◆ Task
In the records below, find the line that contains "Select the Magnifier tool" and the line that contains "Given: Open the". Set down exactly those lines and every line between them, and nothing more.

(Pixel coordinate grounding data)

-------

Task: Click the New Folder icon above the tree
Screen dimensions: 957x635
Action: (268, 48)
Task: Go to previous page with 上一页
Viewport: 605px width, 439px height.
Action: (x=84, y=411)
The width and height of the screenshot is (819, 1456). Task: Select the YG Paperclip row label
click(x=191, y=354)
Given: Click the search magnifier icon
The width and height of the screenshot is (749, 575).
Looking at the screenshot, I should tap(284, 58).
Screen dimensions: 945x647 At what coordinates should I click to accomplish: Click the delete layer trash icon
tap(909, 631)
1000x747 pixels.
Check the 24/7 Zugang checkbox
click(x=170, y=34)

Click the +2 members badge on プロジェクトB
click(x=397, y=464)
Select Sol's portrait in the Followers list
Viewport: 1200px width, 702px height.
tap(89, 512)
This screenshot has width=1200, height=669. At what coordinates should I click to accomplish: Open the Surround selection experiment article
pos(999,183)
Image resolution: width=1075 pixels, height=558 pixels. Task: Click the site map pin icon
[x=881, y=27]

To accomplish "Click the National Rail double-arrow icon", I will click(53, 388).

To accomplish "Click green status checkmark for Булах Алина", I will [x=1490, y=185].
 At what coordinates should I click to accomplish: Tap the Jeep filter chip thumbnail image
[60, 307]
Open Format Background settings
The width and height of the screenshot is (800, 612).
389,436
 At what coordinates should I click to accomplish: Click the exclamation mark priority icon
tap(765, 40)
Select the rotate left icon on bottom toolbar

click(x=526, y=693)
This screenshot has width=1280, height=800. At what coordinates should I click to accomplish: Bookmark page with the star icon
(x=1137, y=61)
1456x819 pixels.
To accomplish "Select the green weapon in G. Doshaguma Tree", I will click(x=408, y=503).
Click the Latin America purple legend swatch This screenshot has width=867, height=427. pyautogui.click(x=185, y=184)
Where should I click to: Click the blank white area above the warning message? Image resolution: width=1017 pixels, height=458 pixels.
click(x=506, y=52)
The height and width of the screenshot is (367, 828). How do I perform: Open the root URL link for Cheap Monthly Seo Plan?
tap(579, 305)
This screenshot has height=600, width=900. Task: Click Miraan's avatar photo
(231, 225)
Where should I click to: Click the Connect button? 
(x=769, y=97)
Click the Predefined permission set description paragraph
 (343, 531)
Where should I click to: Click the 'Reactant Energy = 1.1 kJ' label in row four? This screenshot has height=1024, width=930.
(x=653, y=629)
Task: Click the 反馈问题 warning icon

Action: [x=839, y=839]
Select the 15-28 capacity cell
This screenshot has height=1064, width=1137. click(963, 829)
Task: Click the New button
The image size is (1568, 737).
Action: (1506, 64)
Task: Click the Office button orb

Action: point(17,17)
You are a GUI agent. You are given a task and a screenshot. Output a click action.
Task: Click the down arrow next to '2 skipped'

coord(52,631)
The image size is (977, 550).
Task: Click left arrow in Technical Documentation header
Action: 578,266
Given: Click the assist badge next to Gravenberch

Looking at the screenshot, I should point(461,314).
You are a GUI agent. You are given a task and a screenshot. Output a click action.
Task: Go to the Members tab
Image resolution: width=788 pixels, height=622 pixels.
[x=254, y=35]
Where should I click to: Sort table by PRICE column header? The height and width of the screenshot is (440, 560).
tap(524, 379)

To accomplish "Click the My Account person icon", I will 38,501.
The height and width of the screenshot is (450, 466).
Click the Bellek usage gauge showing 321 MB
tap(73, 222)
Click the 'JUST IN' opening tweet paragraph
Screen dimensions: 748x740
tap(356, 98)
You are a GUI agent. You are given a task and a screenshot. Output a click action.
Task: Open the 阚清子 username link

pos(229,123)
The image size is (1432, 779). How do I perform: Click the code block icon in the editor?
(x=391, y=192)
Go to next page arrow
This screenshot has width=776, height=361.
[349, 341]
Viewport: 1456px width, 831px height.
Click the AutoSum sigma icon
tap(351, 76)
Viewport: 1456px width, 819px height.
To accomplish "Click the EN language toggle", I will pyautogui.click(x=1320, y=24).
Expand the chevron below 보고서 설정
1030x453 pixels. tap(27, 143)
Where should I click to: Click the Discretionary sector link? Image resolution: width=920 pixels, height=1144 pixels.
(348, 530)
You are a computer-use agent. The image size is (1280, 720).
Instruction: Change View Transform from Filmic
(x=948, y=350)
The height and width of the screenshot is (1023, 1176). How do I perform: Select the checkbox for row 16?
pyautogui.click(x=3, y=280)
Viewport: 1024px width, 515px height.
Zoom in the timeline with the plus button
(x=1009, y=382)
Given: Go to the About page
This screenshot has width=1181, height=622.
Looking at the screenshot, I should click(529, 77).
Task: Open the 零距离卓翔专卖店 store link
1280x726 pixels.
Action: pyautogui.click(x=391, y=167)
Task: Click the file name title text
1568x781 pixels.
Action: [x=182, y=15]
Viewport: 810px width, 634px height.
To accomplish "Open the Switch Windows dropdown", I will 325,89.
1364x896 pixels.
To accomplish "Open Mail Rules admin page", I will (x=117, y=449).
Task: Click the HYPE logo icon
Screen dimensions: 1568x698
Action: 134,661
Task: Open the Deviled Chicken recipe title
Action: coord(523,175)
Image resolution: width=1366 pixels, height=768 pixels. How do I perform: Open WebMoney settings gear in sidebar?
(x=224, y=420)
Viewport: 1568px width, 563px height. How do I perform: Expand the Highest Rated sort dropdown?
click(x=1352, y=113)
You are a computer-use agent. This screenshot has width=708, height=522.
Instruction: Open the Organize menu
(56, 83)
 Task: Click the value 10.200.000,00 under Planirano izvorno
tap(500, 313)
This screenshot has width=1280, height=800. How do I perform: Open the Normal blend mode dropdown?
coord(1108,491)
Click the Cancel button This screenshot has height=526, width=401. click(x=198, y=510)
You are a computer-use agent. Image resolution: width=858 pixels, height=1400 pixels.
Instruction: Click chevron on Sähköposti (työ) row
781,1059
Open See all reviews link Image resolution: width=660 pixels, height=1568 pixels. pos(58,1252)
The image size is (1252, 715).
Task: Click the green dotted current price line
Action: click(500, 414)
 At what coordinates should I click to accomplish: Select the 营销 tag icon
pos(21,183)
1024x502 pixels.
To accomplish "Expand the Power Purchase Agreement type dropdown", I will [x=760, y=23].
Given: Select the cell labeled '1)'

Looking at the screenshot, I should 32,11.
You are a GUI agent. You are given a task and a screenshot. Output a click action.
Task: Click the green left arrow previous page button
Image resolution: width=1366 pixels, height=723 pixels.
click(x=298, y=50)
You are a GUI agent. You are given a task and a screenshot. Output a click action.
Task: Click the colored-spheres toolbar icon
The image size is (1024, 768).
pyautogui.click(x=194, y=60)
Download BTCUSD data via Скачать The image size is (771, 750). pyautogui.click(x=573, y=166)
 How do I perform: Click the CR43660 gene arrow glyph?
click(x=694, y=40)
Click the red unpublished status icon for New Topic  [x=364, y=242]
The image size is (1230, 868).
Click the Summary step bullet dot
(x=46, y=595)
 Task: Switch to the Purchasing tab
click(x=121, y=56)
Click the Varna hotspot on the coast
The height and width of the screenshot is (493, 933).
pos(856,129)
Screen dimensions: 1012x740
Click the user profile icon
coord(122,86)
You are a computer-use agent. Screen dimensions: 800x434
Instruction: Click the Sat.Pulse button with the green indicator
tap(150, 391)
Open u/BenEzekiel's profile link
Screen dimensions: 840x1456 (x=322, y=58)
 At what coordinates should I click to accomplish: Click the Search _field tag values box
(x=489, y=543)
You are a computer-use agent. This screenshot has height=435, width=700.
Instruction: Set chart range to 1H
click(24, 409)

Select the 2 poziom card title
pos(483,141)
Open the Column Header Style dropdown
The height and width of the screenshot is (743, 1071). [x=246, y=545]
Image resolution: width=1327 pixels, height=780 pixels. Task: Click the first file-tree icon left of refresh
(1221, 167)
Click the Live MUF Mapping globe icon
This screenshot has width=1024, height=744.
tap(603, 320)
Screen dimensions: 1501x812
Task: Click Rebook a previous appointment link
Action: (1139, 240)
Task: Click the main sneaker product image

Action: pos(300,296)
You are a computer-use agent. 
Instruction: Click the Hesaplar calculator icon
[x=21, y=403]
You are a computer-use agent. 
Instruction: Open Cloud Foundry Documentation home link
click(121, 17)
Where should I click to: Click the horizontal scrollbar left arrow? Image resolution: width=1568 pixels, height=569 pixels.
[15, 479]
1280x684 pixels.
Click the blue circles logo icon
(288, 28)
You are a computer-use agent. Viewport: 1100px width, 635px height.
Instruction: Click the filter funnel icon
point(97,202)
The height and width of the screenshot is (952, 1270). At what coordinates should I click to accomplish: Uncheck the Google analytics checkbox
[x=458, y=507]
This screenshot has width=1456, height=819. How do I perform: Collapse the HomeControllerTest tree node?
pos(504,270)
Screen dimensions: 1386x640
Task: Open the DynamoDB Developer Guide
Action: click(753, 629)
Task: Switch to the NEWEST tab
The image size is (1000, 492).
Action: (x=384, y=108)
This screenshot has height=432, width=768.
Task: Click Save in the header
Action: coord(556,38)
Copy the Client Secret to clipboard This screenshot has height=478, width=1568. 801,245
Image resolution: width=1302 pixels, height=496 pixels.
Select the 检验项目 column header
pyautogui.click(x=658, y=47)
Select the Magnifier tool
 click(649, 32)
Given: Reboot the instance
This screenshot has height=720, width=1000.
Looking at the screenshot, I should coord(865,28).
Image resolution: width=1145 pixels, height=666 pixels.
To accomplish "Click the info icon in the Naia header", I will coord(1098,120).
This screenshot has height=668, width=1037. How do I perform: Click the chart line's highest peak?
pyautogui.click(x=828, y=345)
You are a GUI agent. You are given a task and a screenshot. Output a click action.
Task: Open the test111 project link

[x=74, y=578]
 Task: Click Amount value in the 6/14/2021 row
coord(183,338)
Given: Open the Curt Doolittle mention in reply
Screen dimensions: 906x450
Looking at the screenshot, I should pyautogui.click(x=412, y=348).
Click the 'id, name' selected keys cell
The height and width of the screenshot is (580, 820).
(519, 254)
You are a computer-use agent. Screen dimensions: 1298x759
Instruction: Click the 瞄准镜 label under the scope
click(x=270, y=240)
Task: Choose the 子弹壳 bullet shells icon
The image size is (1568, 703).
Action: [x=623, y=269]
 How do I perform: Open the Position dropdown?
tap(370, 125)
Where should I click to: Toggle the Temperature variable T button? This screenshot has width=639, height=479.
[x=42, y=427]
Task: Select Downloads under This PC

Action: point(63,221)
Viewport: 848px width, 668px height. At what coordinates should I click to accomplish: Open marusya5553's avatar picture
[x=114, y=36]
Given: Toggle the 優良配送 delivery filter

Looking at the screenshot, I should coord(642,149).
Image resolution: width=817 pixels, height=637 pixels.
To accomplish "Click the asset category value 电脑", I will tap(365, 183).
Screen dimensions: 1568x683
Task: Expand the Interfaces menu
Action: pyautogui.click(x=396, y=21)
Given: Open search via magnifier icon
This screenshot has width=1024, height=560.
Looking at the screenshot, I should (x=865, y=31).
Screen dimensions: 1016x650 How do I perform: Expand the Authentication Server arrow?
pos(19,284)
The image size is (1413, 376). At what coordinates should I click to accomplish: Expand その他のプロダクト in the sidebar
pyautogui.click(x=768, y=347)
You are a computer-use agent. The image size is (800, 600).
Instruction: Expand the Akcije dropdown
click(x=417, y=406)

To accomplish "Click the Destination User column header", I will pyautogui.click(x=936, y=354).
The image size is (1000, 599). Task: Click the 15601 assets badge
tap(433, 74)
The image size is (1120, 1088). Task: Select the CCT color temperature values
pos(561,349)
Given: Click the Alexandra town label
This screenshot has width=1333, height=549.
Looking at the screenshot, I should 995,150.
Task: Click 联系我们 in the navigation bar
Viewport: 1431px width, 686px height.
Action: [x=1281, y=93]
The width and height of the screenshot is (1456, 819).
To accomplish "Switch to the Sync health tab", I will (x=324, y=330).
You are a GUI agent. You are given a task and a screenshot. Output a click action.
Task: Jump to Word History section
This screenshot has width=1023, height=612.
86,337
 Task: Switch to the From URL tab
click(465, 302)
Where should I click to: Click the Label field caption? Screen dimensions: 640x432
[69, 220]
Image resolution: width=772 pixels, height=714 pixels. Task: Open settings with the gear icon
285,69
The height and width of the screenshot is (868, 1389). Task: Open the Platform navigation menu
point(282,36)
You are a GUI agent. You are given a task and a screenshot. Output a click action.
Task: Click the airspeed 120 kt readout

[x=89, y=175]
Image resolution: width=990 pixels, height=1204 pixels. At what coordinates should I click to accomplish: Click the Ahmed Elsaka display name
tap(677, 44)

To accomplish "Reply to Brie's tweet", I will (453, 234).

-------

◆ Response
Select the Magnifier tool
 click(649, 32)
Given: Reboot the instance
This screenshot has height=720, width=1000.
Looking at the screenshot, I should coord(865,28).
Image resolution: width=1145 pixels, height=666 pixels.
To accomplish "Click the info icon in the Naia header", I will coord(1098,120).
This screenshot has height=668, width=1037. How do I perform: Click the chart line's highest peak?
pyautogui.click(x=828, y=345)
You are a GUI agent. You are given a task and a screenshot. Output a click action.
Task: Open the test111 project link

[x=74, y=578]
 Task: Click Amount value in the 6/14/2021 row
coord(183,338)
Given: Open the Curt Doolittle mention in reply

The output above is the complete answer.